В 400 километрах оттуда, у австрийского Гёллерсдорфа, Валленштейн наконец-то договорился с императором. Однако условия их договора, вероятно, так и останутся неизвестны, поскольку у нас нет каких-либо достоверных свидетельств. Но ясно одно: по слухам, Валленштейн выторговал себе полную власть не только над армией, но и над любыми мирными переговорами, право заключать договоры по собственному усмотрению, а также настоял на том, чтобы исключить всякое участие императорского сына в командовании и какое-либо влияние испанцев, а в качестве вознаграждения Валленштейн должен был получить часть земель Габсбургов и титул курфюрста – Чехию и курфюршество Бранденбург или Пфальц.
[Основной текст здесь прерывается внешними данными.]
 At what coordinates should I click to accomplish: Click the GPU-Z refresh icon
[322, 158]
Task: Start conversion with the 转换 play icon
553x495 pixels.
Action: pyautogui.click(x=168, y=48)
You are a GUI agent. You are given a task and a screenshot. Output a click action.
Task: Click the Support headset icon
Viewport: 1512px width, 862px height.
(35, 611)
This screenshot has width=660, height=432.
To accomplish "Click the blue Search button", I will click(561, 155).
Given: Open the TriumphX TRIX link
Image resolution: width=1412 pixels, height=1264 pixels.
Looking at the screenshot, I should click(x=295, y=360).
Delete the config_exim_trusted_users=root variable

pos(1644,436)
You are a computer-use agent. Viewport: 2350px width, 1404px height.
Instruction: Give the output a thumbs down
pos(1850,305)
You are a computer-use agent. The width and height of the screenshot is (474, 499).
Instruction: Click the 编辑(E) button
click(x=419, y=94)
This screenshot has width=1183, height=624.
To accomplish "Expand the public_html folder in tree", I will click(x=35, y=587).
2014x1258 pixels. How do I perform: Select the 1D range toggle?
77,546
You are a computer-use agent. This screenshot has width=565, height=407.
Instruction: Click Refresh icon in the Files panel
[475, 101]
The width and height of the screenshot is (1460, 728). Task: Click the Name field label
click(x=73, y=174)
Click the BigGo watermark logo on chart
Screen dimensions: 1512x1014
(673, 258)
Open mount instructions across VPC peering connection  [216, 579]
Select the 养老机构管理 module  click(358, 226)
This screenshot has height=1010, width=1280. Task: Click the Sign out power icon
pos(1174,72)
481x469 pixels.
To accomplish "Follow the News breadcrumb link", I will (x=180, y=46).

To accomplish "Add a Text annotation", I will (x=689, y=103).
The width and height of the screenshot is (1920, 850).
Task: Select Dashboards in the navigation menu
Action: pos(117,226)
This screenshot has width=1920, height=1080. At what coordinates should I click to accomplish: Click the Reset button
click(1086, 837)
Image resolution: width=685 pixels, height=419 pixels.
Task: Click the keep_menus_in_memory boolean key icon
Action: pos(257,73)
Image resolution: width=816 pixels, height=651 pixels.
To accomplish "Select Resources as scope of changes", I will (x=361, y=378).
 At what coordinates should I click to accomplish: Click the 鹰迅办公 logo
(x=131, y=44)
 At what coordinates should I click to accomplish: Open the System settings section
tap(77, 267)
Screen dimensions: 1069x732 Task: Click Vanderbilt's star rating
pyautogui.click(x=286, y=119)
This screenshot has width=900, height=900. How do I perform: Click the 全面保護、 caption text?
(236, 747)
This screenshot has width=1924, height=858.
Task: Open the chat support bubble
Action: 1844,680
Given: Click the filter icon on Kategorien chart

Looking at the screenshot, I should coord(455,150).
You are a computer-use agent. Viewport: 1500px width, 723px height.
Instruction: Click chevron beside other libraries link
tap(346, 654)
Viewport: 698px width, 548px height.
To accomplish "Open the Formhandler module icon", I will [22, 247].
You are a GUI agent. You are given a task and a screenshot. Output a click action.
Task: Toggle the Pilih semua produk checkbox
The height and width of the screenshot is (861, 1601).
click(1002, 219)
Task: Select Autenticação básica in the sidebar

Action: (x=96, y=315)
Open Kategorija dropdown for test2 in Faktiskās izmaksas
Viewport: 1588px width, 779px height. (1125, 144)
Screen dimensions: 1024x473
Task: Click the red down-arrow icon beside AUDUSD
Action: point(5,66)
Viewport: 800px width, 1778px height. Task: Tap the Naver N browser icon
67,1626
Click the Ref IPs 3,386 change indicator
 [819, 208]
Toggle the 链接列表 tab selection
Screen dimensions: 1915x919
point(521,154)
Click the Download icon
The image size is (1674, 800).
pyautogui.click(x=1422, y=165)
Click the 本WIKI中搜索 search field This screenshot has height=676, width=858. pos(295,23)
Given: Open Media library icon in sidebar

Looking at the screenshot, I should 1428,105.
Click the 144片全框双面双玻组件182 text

Главным образом это были слухи с небольшой долей просочившейся от осведомленных лиц информации.
Говоря без обиняков, каковы бы ни были условия его возвращения, Валленштейн вернулся, обладая непререкаемой фактической властью; он доказал, что один в состоянии содержать и оплачивать армию, и за прошедшее время довел все свои прошлые нововведения до такого совершенства, что мог начать или прекратить поставки по первому желанию. Свои поместья в районе Фридланда (Фридланта) и сферу своего влияния в целом он превратил в один огромный склад, откуда мог вести снабжение продовольствием, одеждой и прочими припасами. Там возникли предприятия, производившие боеприпасы, мельницы перемалывали муку день и ночь, пекари выпекали сотни тысяч буханок, пивовары варили пиво, ткачи ткали, а вездесущие чиновники собирали налоги, чтобы Валленштейн мог выплачивать жалованье своей армии. Фридланд (Фридлант) покрыла сеть расчетных контор и дорог, по которым все необходимое доставлялось в войска либо в громадные хранилища на случай непредвиденных обстоятельств. Валленштейн, быть может первым среди европейских правителей, замыслил государство, созданное исключительно для ведения войны.